Ensuite, elle étudie les rapports entre monarchie et socialisme, apportant de précieux renseignements en matière dʼhistoire des idées politiques, renseignements nécessaires afin de briser le néfaste dualisme gauche / droite, qui dʼailleurs est de moins en moins opérant, pour ne pas dire moribond.
Enfin, LʼEnquête revêt une dimension purement heuristique : cʼest aussi une leçon dʼépistémologie de sociologie historique, qui souligne que la famille est cruciale comme instance de détermination du changement social et politique, proposant une alternative au débat qui oppose les tenants de lʼhistoire-faite-par-les-grands-hommes contre ceux de lʼhistoire-faite-par-les-masses.
Cette étude vise à permettre au lecteur royaliste pressé de revenir aux fondamentaux de la pensée de Charles Maurras, de revenir sur les arguments cardinaux que ce dernier a développés pour justifier sa conversion profane au régime dʼavant 1789, sa rupture avec la Révolution et sa « religion républicaine » dont parlait le journaliste dreyfusard Joseph Reinach, sa sortie dʼune « matrice » qui illusionne 120 ans plus tard toujours autant de monde.

LIGNES →
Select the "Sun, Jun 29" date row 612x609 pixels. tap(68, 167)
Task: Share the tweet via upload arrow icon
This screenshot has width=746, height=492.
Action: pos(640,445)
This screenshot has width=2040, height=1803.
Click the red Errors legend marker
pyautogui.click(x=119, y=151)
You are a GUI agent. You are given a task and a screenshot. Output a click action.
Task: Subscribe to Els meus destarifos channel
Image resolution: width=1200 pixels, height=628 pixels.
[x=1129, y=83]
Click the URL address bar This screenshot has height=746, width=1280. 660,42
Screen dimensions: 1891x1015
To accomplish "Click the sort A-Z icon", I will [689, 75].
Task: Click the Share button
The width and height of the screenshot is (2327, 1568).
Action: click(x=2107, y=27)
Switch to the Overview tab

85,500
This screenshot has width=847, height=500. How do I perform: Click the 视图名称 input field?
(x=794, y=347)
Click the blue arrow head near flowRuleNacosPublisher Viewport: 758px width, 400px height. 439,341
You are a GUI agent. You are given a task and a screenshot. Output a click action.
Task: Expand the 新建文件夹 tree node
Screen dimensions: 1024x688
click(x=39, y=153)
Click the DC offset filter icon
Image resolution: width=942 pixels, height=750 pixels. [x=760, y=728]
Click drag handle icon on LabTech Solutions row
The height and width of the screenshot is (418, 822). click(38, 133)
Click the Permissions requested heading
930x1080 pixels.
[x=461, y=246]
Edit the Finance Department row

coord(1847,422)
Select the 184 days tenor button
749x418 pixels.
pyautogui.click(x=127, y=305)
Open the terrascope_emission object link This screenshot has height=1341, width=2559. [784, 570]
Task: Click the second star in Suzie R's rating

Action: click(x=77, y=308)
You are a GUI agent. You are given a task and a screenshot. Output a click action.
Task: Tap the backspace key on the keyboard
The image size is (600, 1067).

PETIT EXERCICE → Reprenez le passage de l'extrait source qui va de « Ensuite, elle étudie » à « ceux de lʼhistoire-faite-par-les-masses. » en remplaçant « socialisme » par « libéralisme ».

RÉSULTAT ATTENDU →
Ensuite, elle étudie les rapports entre monarchie et libéralisme, apportant de précieux renseignements en matière dʼhistoire des idées politiques, renseignements nécessaires afin de briser le néfaste dualisme gauche / droite, qui dʼailleurs est de moins en moins opérant, pour ne pas dire moribond.
Enfin, LʼEnquête revêt une dimension purement heuristique : cʼest aussi une leçon dʼépistémologie de sociologie historique, qui souligne que la famille est cruciale comme instance de détermination du changement social et politique, proposant une alternative au débat qui oppose les tenants de lʼhistoire-faite-par-les-grands-hommes contre ceux de lʼhistoire-faite-par-les-masses.